We take the Alabama River for granted. It runs through the middle of our beautiful city and throughout the existence of the city it has been an important resource. In the early days, it was key to commerce and has been the site of everything from ship building to fishing to water skiing. For too many folks, the Alabama River is something seen, but never touched. We wanted to know more about the river and the state of Alabama’s water in general. Midtown Montgomery Living was fortunate enough to sit down with Cindy Lowry, Executive Director of the Alabama Rivers Alliance about their upcoming Rivers of Alabama Day, an event that will give folks a chance to actually get out on the river.

First, a few words about the event:

On Rivers of Alabama Day 2013, the Alabama Rivers Alliance invites you to our state’s capitol. We’ll be recognizing this special day with:

  • 9-10:45 a.m.: Paddle the Alabama River from Montgomery Marina to Montgomery Riverfront (sponsored by Coosa Outdoor Center, which will provide boats and personal flotation devices)
  • 11-:12:30 p.m.: Lunch and Lobby Briefing at Railyard Brewing Company (Alabama Rivers Alliance will lead)
  • 1-3 p.m.: Lobby at State House
  • Note: Transportation shuttles will be provided. Detailed information about where to park will be provided via email closer to the event.

Rivers of Alabama Day was established by the Alabama State Legislature in a 2007 resolution designating the second Tuesday in April as Rivers of Alabama Day.

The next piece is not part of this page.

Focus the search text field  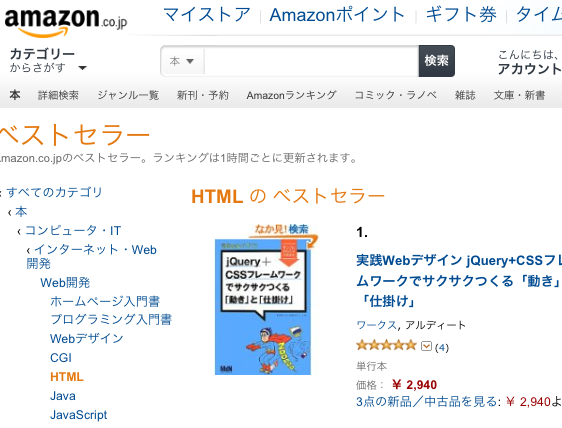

Supported by both houses of the legislature, the purpose of this day is “to recognize the many valuable assets rivers bring to the State of Alabama.” According to the resolution, Alabama’s rivers are a blessing to the state since they provide habitat to high quality freshwater fish, mussel, snail, and crawfish species; supply the water essential to agriculture and and industry; and support the state’s multimillion dollar tourism industry.

A Facebook event has been created here.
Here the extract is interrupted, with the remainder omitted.